- **PROBLEM DESCRIPTION**:
Rewrite the listing below, putting "interface agent" wherever "GUI agent" appears and leaving everything else the same.

- **MATERIALS PROVIDED**:
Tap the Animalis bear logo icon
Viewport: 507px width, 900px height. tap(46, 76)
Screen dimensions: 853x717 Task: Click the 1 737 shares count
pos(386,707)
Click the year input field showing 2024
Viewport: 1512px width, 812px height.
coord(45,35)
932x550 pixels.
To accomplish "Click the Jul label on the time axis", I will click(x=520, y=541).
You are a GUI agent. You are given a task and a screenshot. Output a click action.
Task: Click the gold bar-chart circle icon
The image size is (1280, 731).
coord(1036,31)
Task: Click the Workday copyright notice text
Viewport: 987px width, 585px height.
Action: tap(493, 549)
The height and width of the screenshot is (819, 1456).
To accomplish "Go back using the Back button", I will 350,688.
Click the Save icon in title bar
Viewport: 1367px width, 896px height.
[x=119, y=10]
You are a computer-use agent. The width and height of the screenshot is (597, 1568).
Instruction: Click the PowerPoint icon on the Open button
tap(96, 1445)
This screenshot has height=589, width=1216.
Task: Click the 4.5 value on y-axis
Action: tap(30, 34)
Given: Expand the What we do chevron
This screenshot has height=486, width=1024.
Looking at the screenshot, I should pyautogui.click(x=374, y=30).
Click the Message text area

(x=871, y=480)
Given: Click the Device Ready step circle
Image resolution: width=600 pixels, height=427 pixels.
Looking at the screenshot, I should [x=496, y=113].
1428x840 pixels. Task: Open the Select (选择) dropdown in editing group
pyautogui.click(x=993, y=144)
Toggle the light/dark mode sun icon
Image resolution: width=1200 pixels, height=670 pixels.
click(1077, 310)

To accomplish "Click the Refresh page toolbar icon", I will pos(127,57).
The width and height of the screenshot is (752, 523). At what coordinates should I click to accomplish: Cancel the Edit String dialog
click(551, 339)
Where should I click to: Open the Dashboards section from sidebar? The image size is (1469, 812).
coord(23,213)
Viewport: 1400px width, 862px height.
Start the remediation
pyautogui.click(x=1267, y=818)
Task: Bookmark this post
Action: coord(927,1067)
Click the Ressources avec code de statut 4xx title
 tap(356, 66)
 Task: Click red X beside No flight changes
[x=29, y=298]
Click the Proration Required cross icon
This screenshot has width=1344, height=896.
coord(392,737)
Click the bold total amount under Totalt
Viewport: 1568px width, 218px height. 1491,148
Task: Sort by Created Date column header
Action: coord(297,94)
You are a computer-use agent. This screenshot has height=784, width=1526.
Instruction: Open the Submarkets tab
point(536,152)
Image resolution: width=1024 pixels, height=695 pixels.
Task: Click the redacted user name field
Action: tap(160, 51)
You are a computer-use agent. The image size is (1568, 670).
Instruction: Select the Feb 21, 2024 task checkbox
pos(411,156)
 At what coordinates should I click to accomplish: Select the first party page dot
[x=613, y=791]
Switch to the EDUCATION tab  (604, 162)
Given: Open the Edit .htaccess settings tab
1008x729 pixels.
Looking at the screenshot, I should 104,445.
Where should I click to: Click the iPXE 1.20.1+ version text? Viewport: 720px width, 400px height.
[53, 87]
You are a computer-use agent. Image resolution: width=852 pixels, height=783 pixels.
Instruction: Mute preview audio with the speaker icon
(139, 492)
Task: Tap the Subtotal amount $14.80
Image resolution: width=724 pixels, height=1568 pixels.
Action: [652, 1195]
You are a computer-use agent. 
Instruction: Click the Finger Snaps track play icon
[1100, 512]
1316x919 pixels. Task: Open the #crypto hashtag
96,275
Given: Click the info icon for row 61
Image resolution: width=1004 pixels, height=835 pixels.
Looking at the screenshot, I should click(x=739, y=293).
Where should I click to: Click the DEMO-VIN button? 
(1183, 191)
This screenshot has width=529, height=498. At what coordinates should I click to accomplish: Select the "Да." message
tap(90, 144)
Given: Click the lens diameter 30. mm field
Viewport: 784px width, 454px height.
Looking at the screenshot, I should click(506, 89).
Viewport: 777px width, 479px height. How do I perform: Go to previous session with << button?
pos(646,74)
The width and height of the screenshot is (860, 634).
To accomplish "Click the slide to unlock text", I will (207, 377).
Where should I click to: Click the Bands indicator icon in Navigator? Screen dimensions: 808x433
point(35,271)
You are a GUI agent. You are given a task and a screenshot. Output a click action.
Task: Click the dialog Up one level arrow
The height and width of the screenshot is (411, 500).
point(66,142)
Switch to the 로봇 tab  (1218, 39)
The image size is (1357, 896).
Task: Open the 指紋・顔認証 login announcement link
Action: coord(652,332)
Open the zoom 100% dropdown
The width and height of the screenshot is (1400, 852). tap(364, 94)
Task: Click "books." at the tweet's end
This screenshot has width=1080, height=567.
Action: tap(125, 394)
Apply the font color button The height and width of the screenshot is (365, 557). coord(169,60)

- **SOLUTION TO THIS TASK**:
Tap the Animalis bear logo icon
Viewport: 507px width, 900px height. tap(46, 76)
Screen dimensions: 853x717 Task: Click the 1 737 shares count
pos(386,707)
Click the year input field showing 2024
Viewport: 1512px width, 812px height.
coord(45,35)
932x550 pixels.
To accomplish "Click the Jul label on the time axis", I will click(x=520, y=541).
You are a interface agent. You are given a task and a screenshot. Output a click action.
Task: Click the gold bar-chart circle icon
The image size is (1280, 731).
coord(1036,31)
Task: Click the Workday copyright notice text
Viewport: 987px width, 585px height.
Action: tap(493, 549)
The height and width of the screenshot is (819, 1456).
To accomplish "Go back using the Back button", I will 350,688.
Click the Save icon in title bar
Viewport: 1367px width, 896px height.
[x=119, y=10]
You are a computer-use agent. The width and height of the screenshot is (597, 1568).
Instruction: Click the PowerPoint icon on the Open button
tap(96, 1445)
This screenshot has height=589, width=1216.
Task: Click the 4.5 value on y-axis
Action: tap(30, 34)
Given: Expand the What we do chevron
This screenshot has height=486, width=1024.
Looking at the screenshot, I should pyautogui.click(x=374, y=30).
Click the Message text area

(x=871, y=480)
Given: Click the Device Ready step circle
Image resolution: width=600 pixels, height=427 pixels.
Looking at the screenshot, I should [x=496, y=113].
1428x840 pixels. Task: Open the Select (选择) dropdown in editing group
pyautogui.click(x=993, y=144)
Toggle the light/dark mode sun icon
Image resolution: width=1200 pixels, height=670 pixels.
click(1077, 310)

To accomplish "Click the Refresh page toolbar icon", I will pos(127,57).
The width and height of the screenshot is (752, 523). At what coordinates should I click to accomplish: Cancel the Edit String dialog
click(551, 339)
Where should I click to: Open the Dashboards section from sidebar? The image size is (1469, 812).
coord(23,213)
Viewport: 1400px width, 862px height.
Start the remediation
pyautogui.click(x=1267, y=818)
Task: Bookmark this post
Action: coord(927,1067)
Click the Ressources avec code de statut 4xx title
 tap(356, 66)
 Task: Click red X beside No flight changes
[x=29, y=298]
Click the Proration Required cross icon
This screenshot has width=1344, height=896.
coord(392,737)
Click the bold total amount under Totalt
Viewport: 1568px width, 218px height. 1491,148
Task: Sort by Created Date column header
Action: coord(297,94)
You are a computer-use agent. This screenshot has height=784, width=1526.
Instruction: Open the Submarkets tab
point(536,152)
Image resolution: width=1024 pixels, height=695 pixels.
Task: Click the redacted user name field
Action: tap(160, 51)
You are a computer-use agent. The image size is (1568, 670).
Instruction: Select the Feb 21, 2024 task checkbox
pos(411,156)
 At what coordinates should I click to accomplish: Select the first party page dot
[x=613, y=791]
Switch to the EDUCATION tab  (604, 162)
Given: Open the Edit .htaccess settings tab
1008x729 pixels.
Looking at the screenshot, I should 104,445.
Where should I click to: Click the iPXE 1.20.1+ version text? Viewport: 720px width, 400px height.
[53, 87]
You are a computer-use agent. Image resolution: width=852 pixels, height=783 pixels.
Instruction: Mute preview audio with the speaker icon
(139, 492)
Task: Tap the Subtotal amount $14.80
Image resolution: width=724 pixels, height=1568 pixels.
Action: [652, 1195]
You are a computer-use agent. 
Instruction: Click the Finger Snaps track play icon
[1100, 512]
1316x919 pixels. Task: Open the #crypto hashtag
96,275
Given: Click the info icon for row 61
Image resolution: width=1004 pixels, height=835 pixels.
Looking at the screenshot, I should click(x=739, y=293).
Where should I click to: Click the DEMO-VIN button? 
(1183, 191)
This screenshot has width=529, height=498. At what coordinates should I click to accomplish: Select the "Да." message
tap(90, 144)
Given: Click the lens diameter 30. mm field
Viewport: 784px width, 454px height.
Looking at the screenshot, I should click(506, 89).
Viewport: 777px width, 479px height. How do I perform: Go to previous session with << button?
pos(646,74)
The width and height of the screenshot is (860, 634).
To accomplish "Click the slide to unlock text", I will (207, 377).
Where should I click to: Click the Bands indicator icon in Navigator? Screen dimensions: 808x433
point(35,271)
You are a interface agent. You are given a task and a screenshot. Output a click action.
Task: Click the dialog Up one level arrow
The height and width of the screenshot is (411, 500).
point(66,142)
Switch to the 로봇 tab  (1218, 39)
The image size is (1357, 896).
Task: Open the 指紋・顔認証 login announcement link
Action: coord(652,332)
Open the zoom 100% dropdown
The width and height of the screenshot is (1400, 852). tap(364, 94)
Task: Click "books." at the tweet's end
This screenshot has width=1080, height=567.
Action: tap(125, 394)
Apply the font color button The height and width of the screenshot is (365, 557). coord(169,60)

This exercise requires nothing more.